The significance of this paper is low, as the motion of the camera is restricted to the plane. No pitch, roll, or height changes are considered. The method relies on flat, textured surfaces. Given the prevalence of other methods which operate in this type of an environment, significant improvement over existing methods would need to be shown.

One concern that I have relates to the "orientation estimation", as described around figure 6. First, I was worried about the level of detail given to explaining this critical step. From the text, it appears that the extraction of vertical lines requires human input. The method for using a horizontal infinite line is completely skipped over, and the term itself should either be cited or defined. My second thought was whether it would always be the case that either vertical lines or an infinite line would be visible. Even in an office environment, this often not the case, particularly when the robot is approaching a wall. The last concern that I had was, if these vertical lines are omnipresent as indicated, and they are applicable for correcting orientation, why not use these lines as landmarks?
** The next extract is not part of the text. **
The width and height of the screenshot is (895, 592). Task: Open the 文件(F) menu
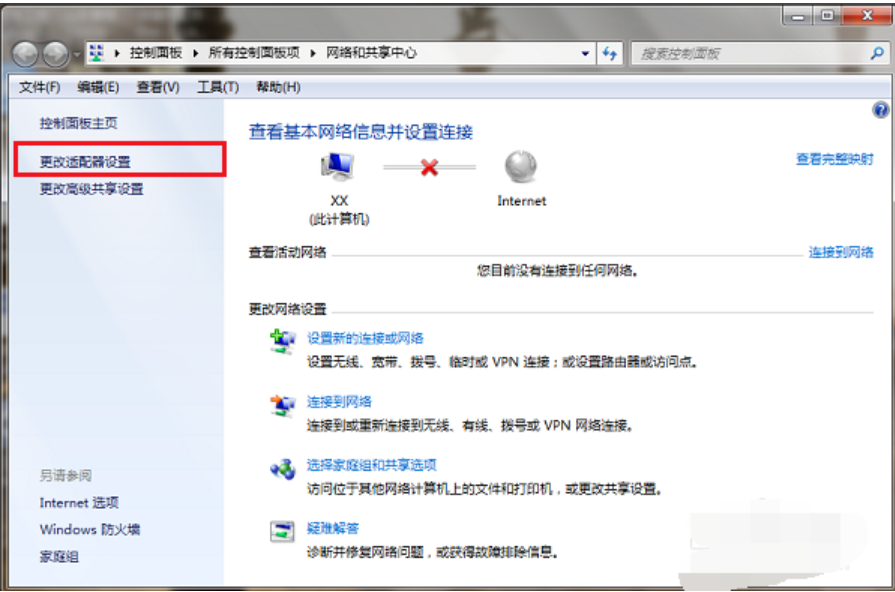40,88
Nearly all current SLAM methods use some form of probabilistic tracking to handle uncertainty in the system, often with a particle filter or some form of a Kalman filter. This is often the primary focus of new research in SLAM. I was surprised to see this paper use a greedy/maximal likelihood approach, which has often been shown to be insufficient for SLAM or localization. If this method can be used without probabilistic tracking methods, it would be interesting to see a discussion of why this is true. If this is not true, I think that this method should be extended with something like a particle filter, and evaluated in that context. As it currently is described, I feel like this could be the beginning of a good method, but this paper is not yet fully developed. I would encourage the authors to perform more research to extend the system to handle larger areas and demonstrate a general applicability, and then resubmit the paper at a later time.

Empirical testing and evaluation was fairly limited, and the domains described were fairly small, making it difficult to really get a sense of the method's general performance. Also, there was no method available to evaluate the correctness of the algorithm, either through ground truth, or some event like loop closing which can demonstrate the correct accumulated displacement over time.